- _What the task asks_
Please find each line in the items below that contains the word "Given" and copy those lines out.

- _Provided information_
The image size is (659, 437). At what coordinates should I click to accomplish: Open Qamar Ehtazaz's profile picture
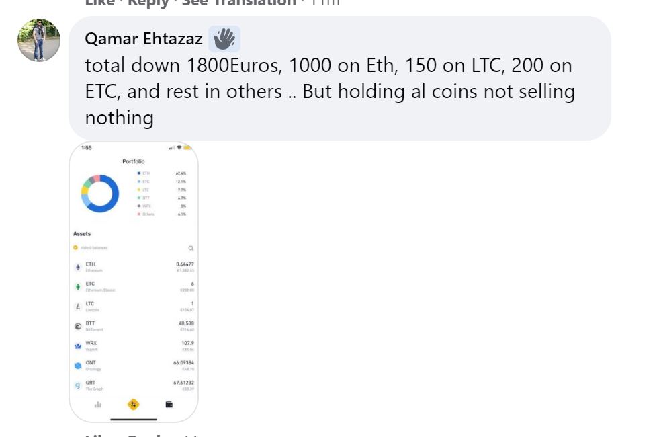[39, 40]
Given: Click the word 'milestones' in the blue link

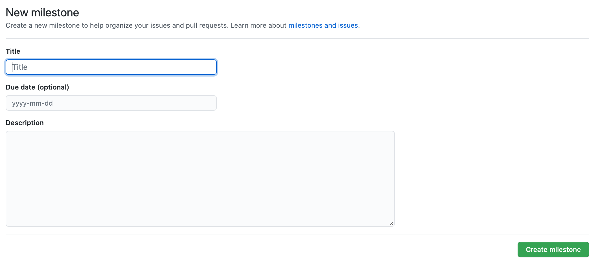Looking at the screenshot, I should pyautogui.click(x=305, y=25).
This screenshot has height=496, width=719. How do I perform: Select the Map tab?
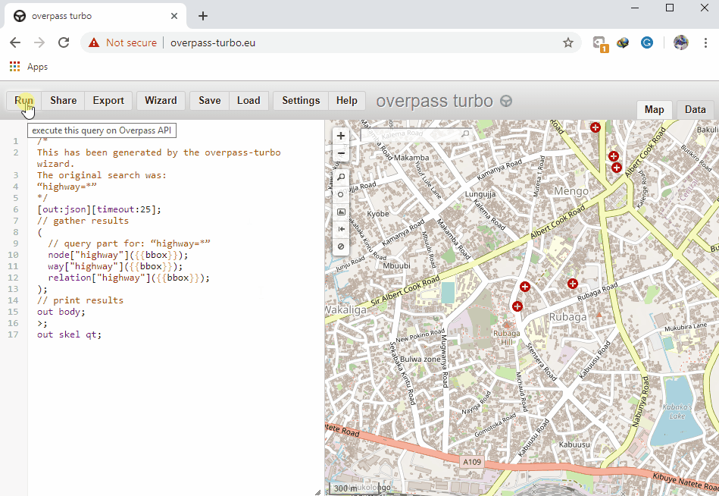(654, 110)
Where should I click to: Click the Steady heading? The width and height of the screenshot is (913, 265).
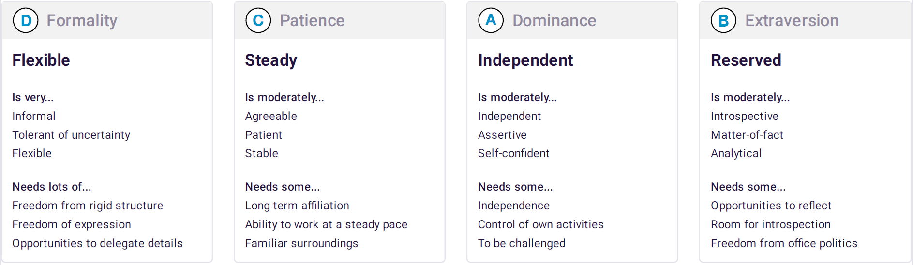(271, 60)
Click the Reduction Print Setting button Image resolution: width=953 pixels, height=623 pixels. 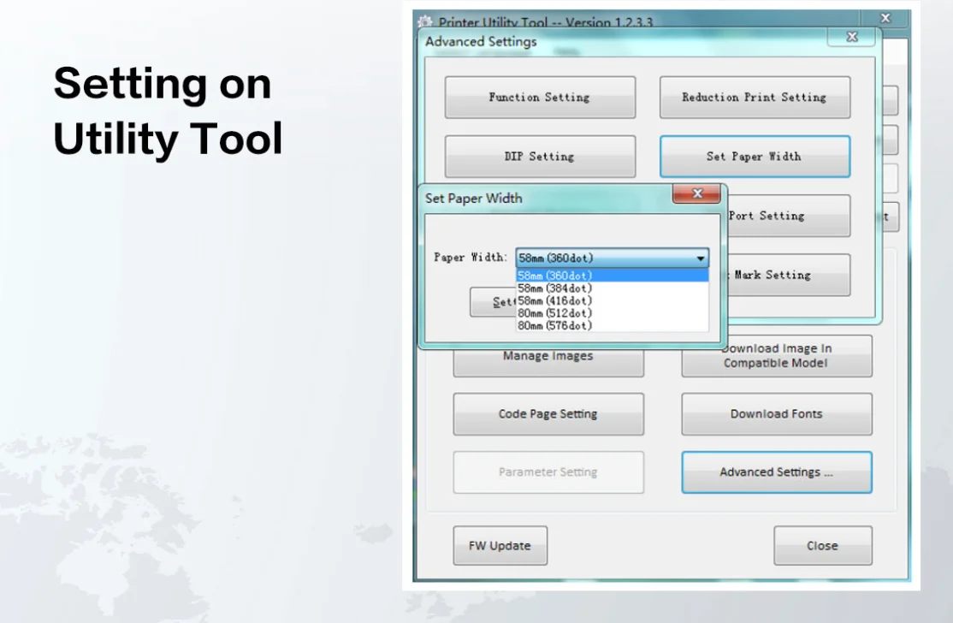pyautogui.click(x=755, y=98)
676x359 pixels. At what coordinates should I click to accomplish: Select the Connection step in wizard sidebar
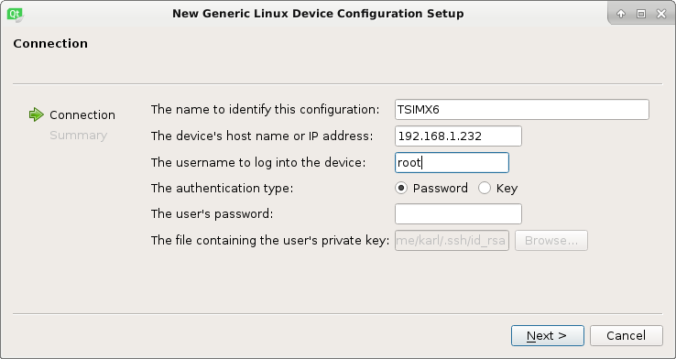pyautogui.click(x=82, y=115)
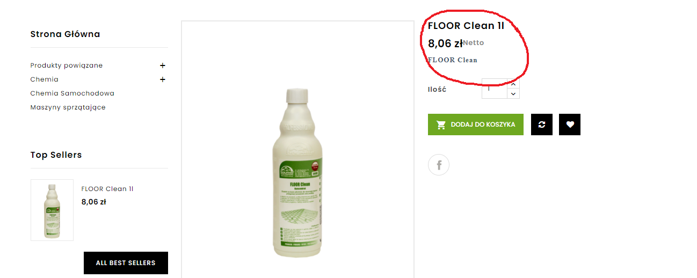Open Chemia Samochodowa category
The height and width of the screenshot is (278, 697).
pos(72,93)
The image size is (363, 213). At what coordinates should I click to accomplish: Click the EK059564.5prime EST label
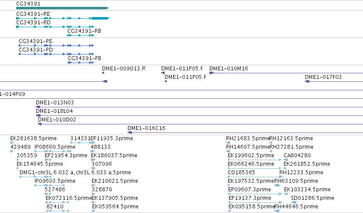pyautogui.click(x=115, y=207)
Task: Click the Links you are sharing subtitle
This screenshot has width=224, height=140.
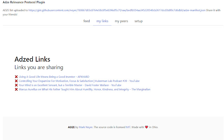Action: coord(39,67)
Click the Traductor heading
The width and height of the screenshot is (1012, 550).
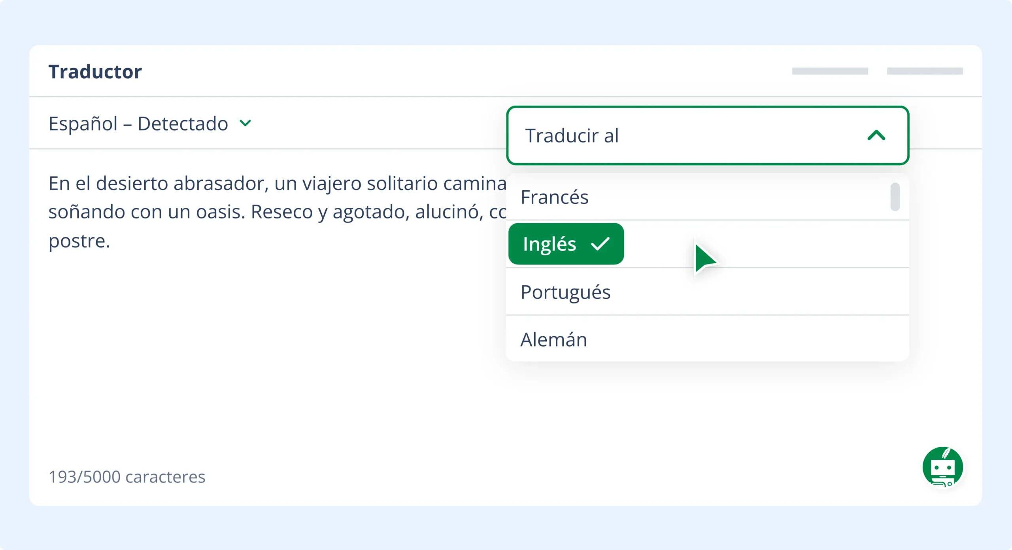(x=95, y=72)
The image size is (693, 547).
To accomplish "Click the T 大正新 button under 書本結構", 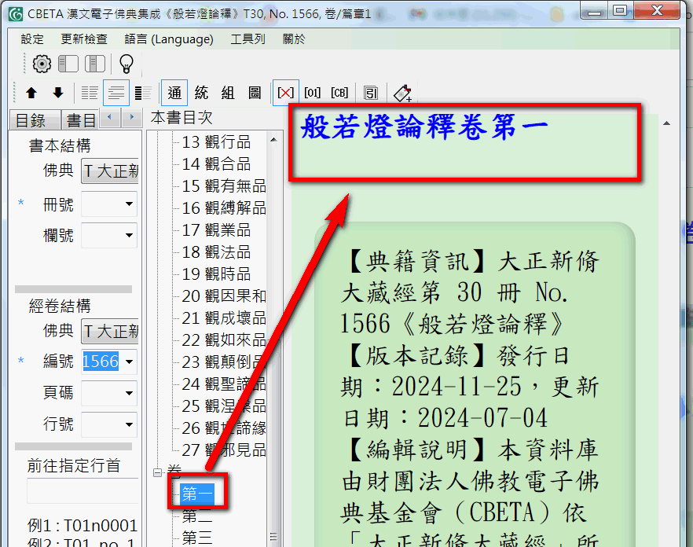I will point(110,171).
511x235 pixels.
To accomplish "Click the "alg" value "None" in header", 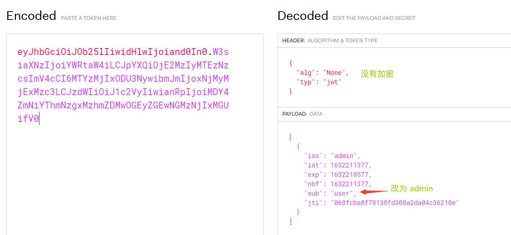I will (x=334, y=73).
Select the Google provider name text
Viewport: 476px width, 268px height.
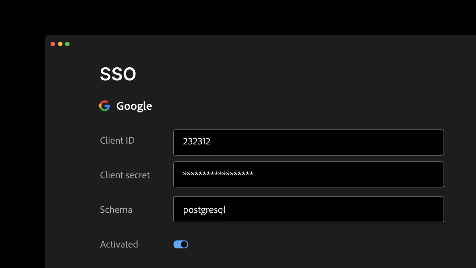tap(134, 106)

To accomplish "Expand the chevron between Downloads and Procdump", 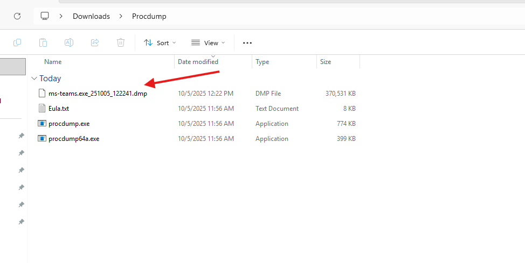I will 121,16.
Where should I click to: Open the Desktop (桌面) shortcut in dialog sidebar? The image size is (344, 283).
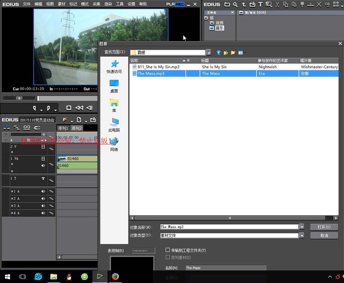tap(114, 86)
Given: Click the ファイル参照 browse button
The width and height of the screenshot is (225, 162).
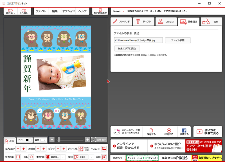Looking at the screenshot, I should pyautogui.click(x=178, y=40).
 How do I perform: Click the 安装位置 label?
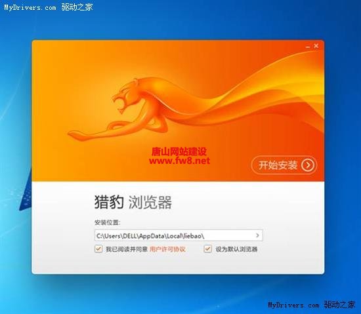[107, 222]
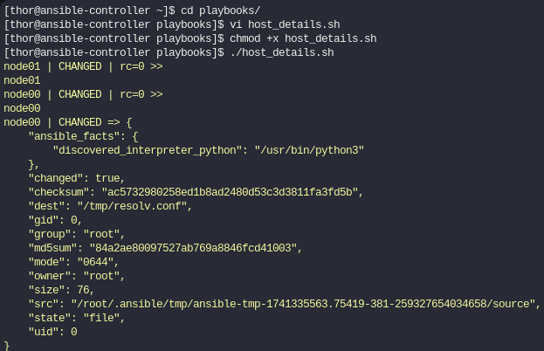Click the "group": "root" line
Viewport: 544px width, 351px height.
[x=76, y=234]
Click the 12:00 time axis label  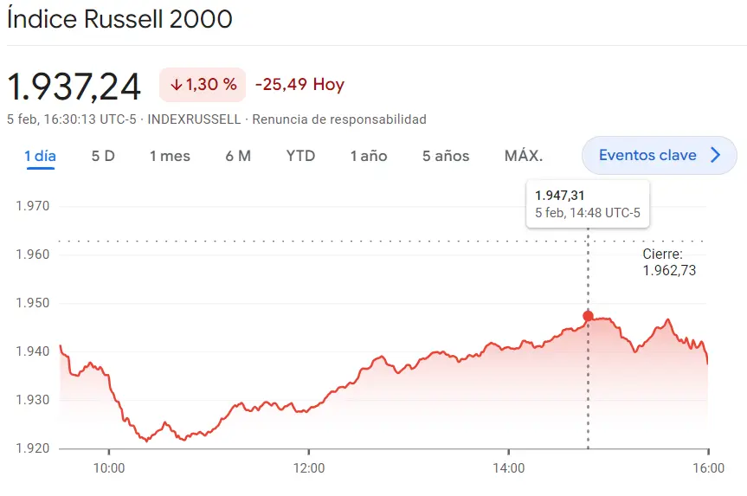tap(309, 468)
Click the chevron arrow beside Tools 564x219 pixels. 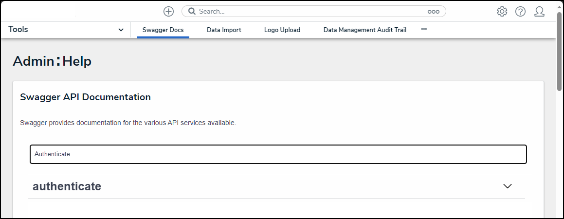(121, 30)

- _Exercise result_
Given: Click the word 'milestones' in the blue link
Given: Click the ファイル参照 browse button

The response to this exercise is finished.